People who have both a living will and a durable power of attorney for health care should stipulate which should be followed if the documents seem to conflict. Because predicting future circumstances in all of their complexity is impossible and because the durable power of attorney for health care designates a decision maker who can respond to all manner of here-and-now circumstances, whereas a living will states specific preferences regarding specific situations, a durable power of attorney is far more practical and flexible than a living will. The agent is granted the power to discuss medical alternatives with the physicians and make decisions if an accident or illness incapacitates the person. In most states, a health care practitioner providing care for the patient cannot serve as agent for health care matters. The durable power of attorney for health care can include a living will provision or any other specific instructions but, preferably, should do so only as guidance for the agent, rather than as a binding instruction.

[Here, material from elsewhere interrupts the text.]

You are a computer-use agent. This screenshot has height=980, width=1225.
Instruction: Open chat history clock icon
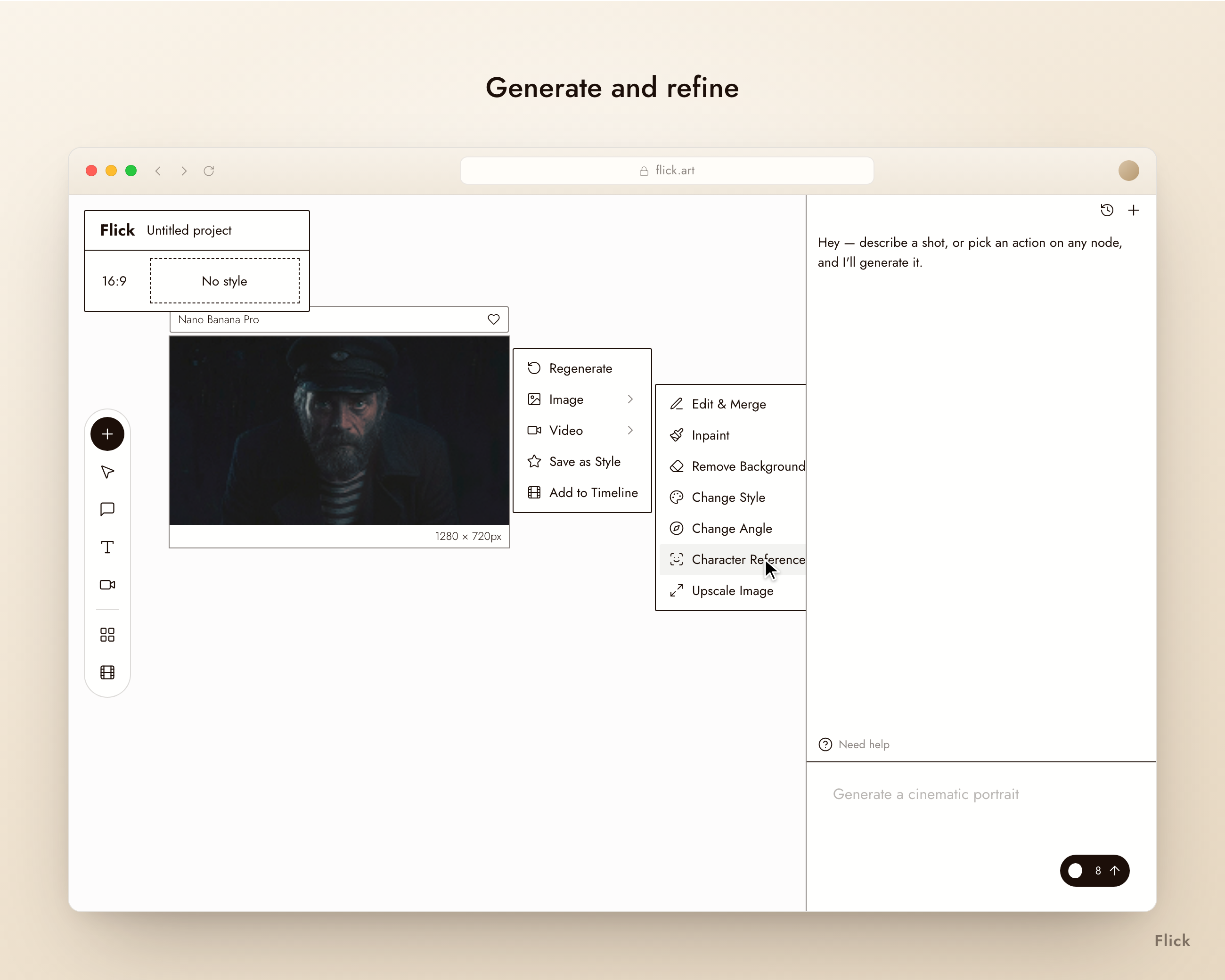pyautogui.click(x=1106, y=210)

The durable power of attorney for health care typically names an alternate or successor in case the first-named person is unable or unwilling to serve as agent. Two or more people may be named to serve together (jointly) or alone (severally), although reliance on multiple concurrent agents can be problematic. A jointly held power requires that all agents agree and act together. In this arrangement, all named agents must be contacted and must agree on every decision; thus, any disagreement results in a stalemate until it is resolved by the agents or the courts. A severally held power may be more functional because it allows any named agent to act alone. However, agents in this arrangement can also disagree, and, if irreconcilable, the courts may have to become involved.
The use of the durable power of attorney for health care is valuable for adults of all ages. It is especially critical for unmarried couples, same-sex partners, friends, or other individuals who are considered legally unrelated and who wish to grant each other the legal authority to make health care decisions and to ensure rights of visitation and access to medical information.
Ideally, physicians should obtain a copy of a patient’s living will and durable power of attorney for health care, review the contents with the patient while the patient is still capable, and make it part of the medical record. A copy of the durable power of attorney for health care should also be given to the patient’s appointed agent and another copy placed with important papers. The patient’s attorney should hold a copy of all documents. An increasing number of states offer optional electronic registries for recording advance directives.